What is asked. Copy out the rows below word for word, starting at the line containing "How do I perform: Open help" and ending at the line containing "coord(41,186)", both included. Reproduce nothing outside that stretch.

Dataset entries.

-- Begin --

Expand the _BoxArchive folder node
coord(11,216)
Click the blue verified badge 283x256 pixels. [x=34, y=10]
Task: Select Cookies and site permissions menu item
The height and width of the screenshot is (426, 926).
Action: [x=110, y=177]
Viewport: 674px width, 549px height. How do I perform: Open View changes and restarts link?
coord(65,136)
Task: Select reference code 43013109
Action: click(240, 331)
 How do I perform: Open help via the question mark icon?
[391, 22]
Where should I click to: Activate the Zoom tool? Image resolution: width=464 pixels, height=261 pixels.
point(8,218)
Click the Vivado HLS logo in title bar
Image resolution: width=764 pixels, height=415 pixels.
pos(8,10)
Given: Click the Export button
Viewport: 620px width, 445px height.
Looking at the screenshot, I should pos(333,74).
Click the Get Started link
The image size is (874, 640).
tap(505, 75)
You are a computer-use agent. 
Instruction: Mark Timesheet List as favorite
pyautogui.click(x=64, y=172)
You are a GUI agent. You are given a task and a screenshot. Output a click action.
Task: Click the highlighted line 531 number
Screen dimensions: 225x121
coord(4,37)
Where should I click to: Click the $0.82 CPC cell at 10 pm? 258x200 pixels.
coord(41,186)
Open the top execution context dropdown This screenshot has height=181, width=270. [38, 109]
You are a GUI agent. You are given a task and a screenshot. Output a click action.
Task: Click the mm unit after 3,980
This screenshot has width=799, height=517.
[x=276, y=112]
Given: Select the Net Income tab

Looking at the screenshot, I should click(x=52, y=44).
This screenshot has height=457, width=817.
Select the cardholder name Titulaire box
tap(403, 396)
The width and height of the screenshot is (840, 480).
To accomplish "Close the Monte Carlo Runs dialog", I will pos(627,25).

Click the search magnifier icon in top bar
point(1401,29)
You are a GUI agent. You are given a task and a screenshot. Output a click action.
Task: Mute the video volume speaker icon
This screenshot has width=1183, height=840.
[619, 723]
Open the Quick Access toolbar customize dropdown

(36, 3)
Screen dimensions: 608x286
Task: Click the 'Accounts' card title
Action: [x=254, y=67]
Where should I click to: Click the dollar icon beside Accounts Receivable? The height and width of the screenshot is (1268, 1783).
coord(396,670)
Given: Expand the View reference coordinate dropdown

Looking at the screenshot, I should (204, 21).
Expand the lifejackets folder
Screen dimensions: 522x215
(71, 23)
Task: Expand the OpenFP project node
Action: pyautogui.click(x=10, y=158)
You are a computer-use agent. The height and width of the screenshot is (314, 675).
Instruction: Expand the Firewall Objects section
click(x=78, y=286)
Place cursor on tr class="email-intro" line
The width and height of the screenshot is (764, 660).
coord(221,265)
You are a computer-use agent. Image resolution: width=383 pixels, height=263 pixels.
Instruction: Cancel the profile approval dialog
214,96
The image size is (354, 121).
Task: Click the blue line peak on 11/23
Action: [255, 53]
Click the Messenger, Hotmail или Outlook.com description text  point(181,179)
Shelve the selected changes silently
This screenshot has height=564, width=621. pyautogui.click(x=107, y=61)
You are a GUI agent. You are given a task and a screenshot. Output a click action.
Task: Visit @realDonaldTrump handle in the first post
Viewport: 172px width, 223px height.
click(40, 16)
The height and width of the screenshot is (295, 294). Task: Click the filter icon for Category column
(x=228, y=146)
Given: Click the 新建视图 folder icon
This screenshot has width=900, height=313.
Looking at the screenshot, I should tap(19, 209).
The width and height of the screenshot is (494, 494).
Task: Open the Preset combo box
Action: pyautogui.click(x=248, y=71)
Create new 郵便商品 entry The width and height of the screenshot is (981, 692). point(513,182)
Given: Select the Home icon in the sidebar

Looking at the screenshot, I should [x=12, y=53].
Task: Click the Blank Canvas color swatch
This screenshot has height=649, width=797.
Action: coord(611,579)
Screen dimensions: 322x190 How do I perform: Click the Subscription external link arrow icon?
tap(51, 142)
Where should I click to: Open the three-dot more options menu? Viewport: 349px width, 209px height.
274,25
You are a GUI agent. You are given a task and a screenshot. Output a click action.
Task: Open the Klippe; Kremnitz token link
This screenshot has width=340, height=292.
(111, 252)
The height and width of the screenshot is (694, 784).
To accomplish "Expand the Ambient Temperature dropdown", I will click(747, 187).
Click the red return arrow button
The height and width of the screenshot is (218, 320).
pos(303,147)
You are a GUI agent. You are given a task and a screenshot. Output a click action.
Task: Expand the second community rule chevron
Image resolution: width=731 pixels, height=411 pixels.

-- End --

Result of the task.
 How do I perform: Open help via the question mark icon?
[391, 22]
Where should I click to: Activate the Zoom tool? Image resolution: width=464 pixels, height=261 pixels.
point(8,218)
Click the Vivado HLS logo in title bar
Image resolution: width=764 pixels, height=415 pixels.
pos(8,10)
Given: Click the Export button
Viewport: 620px width, 445px height.
Looking at the screenshot, I should pos(333,74).
Click the Get Started link
The image size is (874, 640).
tap(505, 75)
You are a computer-use agent. 
Instruction: Mark Timesheet List as favorite
pyautogui.click(x=64, y=172)
You are a GUI agent. You are given a task and a screenshot. Output a click action.
Task: Click the highlighted line 531 number
Screen dimensions: 225x121
coord(4,37)
Where should I click to: Click the $0.82 CPC cell at 10 pm? 258x200 pixels.
coord(41,186)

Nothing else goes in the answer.